▶ **Exercise aim**
Every record needs to be repeated exactly; its pictures do not.

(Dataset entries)

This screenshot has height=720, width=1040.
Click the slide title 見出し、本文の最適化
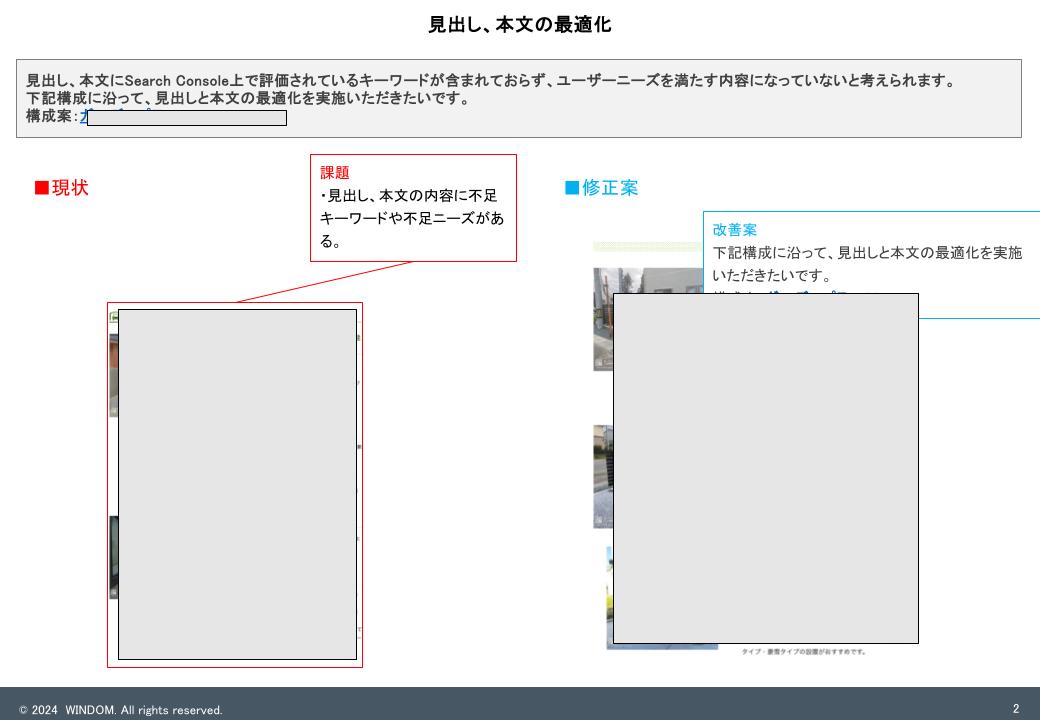(519, 25)
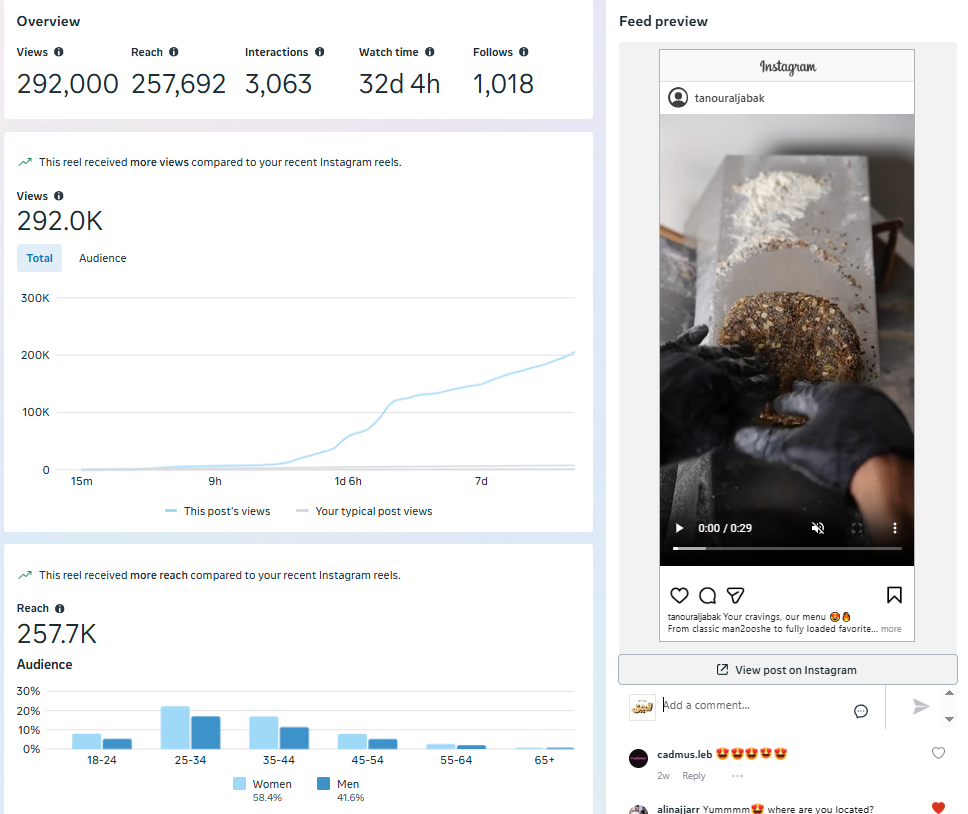The image size is (968, 814).
Task: Like the reel with the heart icon
Action: click(679, 595)
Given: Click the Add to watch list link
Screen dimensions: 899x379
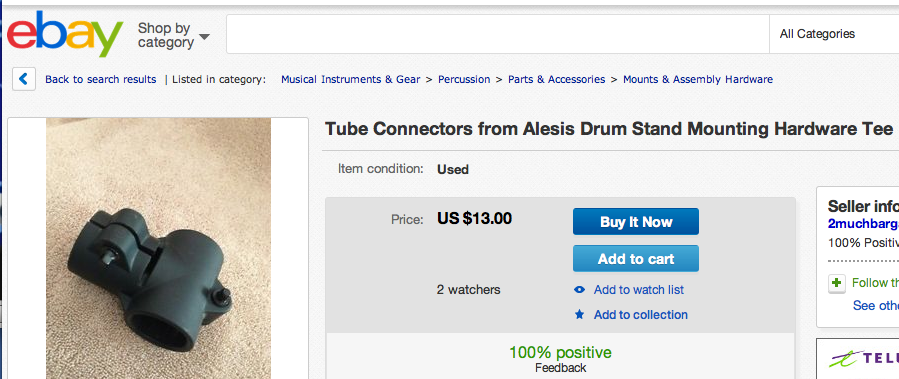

▶ **Answer for this exercise**
This screenshot has height=720, width=1040.
Click the slide title 見出し、本文の最適化
(519, 25)
The image size is (968, 814).
Task: Like the reel with the heart icon
Action: click(679, 595)
Given: Click the Add to watch list link
Screen dimensions: 899x379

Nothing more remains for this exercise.